The Natives Of Aru, On The Other Hand, Are, Papuans,
With Black Or Sooty Brown Skims, Woolly Or Frizzly Hair, Thick-
Ridged Prominent Noses, And Rather Slender Limbs.
Most of them
wear nothing but a waist-cloth, and a few of them may be seen all
day long wandering about the half-deserted streets of Dobbo
offering their little bit of merchandise for sale.
Living in a trader's house everything is brought to me as well as
to the rest, - bundles of smoked tripang, or "beche de mer,"
looking like sausages which have been rolled in mud and then
thrown up the chimney; dried sharks' fins, mother-of-pearl
shells, as well as birds of Paradise, which, however, are so
dirty and so badly preserved that I have as yet found no
specimens worth purchasing. When I hardly look at the articles,
and make no offer for them, they seem incredulous, and, as if
fearing they have misunderstood me, again offer them, and declare
what they want in return - knives, or tobacco, or sago, or
handkerchiefs. I then have to endeavour to explain, through any
interpreter who may be at hand, that neither tripang nor pearl
oyster shells have any charms for me, and that I even decline to
speculate in tortoiseshell, but that anything eatable I will buy-
-fish, or turtle, or vegetables of any sort. Almost the only
food, however, that we can obtain with any regularity, are fish
and cockles of very good quality, and to supply our daily wants
it is absolutely necessary to be always provided with four
articles - tobacco, knives, sago-cakes, and Dutch copper doits -
because when the particular thing asked for is not forthcoming,
the fish pass on to the next house, and we may go that day
without a dinner. It is curious to see the baskets and buckets
used here. The cockles are brought in large volute shells,
probably the Cymbium ducale, while gigantic helmet-shells, a
species of Cassis, suspended by a rattan handle, form the vessels
in which fresh water is daily carried past my door. It is painful
to a naturalist to see these splendid shells with their inner
whorls ruthlessly broken away to fit them for their ignoble use.

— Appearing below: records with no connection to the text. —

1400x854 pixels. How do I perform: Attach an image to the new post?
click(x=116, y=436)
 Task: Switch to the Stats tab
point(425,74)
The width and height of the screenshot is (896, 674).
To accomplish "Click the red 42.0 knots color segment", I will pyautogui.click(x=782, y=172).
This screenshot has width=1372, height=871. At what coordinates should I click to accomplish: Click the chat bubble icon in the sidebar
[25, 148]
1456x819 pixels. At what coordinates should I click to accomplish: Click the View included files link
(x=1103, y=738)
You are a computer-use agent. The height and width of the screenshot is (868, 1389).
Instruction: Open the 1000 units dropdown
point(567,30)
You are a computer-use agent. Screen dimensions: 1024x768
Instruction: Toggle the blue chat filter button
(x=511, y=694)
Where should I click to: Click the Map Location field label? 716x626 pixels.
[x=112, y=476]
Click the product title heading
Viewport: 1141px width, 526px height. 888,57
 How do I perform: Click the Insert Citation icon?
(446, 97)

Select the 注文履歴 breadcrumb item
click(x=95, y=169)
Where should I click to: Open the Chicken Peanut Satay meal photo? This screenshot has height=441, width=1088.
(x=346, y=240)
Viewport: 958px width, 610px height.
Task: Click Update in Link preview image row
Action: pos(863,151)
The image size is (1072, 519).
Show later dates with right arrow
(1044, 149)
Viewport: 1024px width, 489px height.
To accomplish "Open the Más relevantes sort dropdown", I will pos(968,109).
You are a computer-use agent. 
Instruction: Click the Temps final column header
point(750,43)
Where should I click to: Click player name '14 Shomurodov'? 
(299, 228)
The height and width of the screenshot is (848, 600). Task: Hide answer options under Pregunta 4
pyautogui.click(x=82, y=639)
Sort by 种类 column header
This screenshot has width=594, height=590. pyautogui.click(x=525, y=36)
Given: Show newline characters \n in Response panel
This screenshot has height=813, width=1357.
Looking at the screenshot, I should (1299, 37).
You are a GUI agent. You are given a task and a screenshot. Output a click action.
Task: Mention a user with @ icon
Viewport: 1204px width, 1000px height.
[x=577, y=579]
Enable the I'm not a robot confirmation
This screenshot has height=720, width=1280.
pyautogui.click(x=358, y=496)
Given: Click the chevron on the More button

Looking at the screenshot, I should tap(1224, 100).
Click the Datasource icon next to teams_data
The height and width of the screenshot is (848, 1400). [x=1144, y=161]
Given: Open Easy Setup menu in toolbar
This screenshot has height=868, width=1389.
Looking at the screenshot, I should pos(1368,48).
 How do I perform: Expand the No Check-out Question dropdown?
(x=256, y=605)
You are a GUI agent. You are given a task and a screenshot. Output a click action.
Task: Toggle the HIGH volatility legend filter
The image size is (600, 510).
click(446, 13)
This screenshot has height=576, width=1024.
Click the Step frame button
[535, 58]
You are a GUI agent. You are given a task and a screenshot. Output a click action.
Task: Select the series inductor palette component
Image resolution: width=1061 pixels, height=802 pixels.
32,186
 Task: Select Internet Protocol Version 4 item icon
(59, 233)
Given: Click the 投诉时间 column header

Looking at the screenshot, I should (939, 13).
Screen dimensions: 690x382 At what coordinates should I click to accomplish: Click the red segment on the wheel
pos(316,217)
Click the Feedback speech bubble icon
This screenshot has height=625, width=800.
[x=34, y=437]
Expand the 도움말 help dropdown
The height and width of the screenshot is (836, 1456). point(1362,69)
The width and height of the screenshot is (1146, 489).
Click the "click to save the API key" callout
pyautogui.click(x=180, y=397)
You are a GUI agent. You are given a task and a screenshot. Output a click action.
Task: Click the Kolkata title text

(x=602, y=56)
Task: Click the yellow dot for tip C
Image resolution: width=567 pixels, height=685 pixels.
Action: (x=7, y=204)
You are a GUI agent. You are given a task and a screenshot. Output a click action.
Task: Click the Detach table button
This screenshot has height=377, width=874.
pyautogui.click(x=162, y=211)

My collections, however, got on but slowly, owing to the
unexpectedly bad weather, violent winds with heavy showers having
been so continuous as only to give me four good collecting days
out of the first sixteen I spent here. Yet enough had been
collected to show me that with time and fine weather I might
expect to do something good. From the natives I obtained some
very fine insects and a few pretty land-shells; and of the small
number of birds yet shot more than half were known New Guinea
species, and therefore certainly rare in European collections,
while the remainder were probably new. In one respect my hopes
seemed doomed to be disappointed. I had anticipated the pleasure
of myself preparing fine specimens of the Birds of Paradise, but
I now learnt that they are all at this season out of plumage, and
that it is in September and October that they have the long
plumes of yellow silky feathers in full perfection.